徳川幕府誕生の昔頃から活字にも残っている小人話は、北海道でアイヌによって千島に追われ、千島列島から北海道に土器を作る土を取りに来ては脅かされて隠れた背の小さい人たちについてのものです。
遠州灘から北海へ漂流してしまった者のアイヌから聞いた話は、何よりもデタラメを言う理由もないリアルな口上書(奉行所提出)に書かれたものです。
私たちは今や現生人類の出アフリカから、4万年前に日本列島に渡来して北上した歴史の流れを知り、また、プロトマレー人、フィリピンのネグリト、南九州・南西諸島の背の高くない人たちがいる状況などを知ってますので、先人の話は大変興味を惹かれます。

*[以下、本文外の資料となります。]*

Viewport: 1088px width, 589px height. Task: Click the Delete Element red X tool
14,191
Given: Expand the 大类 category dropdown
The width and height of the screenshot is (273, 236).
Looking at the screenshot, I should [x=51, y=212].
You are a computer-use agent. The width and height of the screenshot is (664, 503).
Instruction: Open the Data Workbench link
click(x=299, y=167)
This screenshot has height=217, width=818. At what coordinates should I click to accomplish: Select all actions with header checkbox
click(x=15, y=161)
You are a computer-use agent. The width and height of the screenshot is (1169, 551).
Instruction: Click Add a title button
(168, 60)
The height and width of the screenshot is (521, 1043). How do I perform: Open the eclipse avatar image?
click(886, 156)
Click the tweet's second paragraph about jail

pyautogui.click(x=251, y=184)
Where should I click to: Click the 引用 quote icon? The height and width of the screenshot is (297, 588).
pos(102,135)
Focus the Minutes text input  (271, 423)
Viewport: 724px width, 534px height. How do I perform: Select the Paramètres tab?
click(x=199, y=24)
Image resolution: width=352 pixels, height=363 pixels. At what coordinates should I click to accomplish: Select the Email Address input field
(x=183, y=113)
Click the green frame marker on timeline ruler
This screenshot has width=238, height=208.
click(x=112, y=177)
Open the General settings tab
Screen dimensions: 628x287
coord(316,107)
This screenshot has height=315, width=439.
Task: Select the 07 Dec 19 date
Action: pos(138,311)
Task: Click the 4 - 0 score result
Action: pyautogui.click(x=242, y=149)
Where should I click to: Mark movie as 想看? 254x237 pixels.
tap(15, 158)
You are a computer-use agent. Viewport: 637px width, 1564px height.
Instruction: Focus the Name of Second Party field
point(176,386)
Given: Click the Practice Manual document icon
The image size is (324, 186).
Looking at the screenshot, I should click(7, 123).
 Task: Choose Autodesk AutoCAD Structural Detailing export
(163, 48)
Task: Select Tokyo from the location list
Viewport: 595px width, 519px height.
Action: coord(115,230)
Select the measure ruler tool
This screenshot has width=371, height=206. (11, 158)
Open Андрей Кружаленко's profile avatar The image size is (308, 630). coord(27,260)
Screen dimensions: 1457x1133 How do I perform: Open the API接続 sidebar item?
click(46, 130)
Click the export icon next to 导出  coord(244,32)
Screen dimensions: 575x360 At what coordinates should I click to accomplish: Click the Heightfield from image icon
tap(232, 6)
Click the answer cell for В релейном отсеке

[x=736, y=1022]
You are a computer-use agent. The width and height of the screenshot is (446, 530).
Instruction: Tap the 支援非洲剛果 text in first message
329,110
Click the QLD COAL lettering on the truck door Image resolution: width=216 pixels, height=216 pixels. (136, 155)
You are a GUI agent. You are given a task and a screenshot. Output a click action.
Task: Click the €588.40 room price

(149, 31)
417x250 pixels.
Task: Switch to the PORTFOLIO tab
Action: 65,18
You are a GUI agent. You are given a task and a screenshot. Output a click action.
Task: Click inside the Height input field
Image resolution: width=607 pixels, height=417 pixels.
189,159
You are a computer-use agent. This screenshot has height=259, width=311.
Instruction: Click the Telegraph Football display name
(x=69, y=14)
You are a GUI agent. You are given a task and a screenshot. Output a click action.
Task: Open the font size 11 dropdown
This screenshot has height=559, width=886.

現在この話が注目されていない理由は、江戸時代の話から約240年経った明治半ば過ぎに、高名な研究者が北千島に行って見たがそういう小人は居なかった、皆、千島アイヌだったと報告したことが影響しています。
しかしその240年間には、北海道アイヌの千島進出に加えてカムチャッカ半島からのクリル族などの南下が考えられますので、ひっそりと逃げ回るように暮らしていた人たちが見つからなくなっていたのは十分あり得ることです。
またその時代は、貪欲なロシア人、インドネシアのバタビアから北上航海して樺太や得撫島に行ったオランダ人などがいましたので、それらの記録に何かあれば大ヒットなんですが。
ま、いずれにしましても人類史の流れを考えますと、見つからないから無かった、ではダメでしょうと思うのです。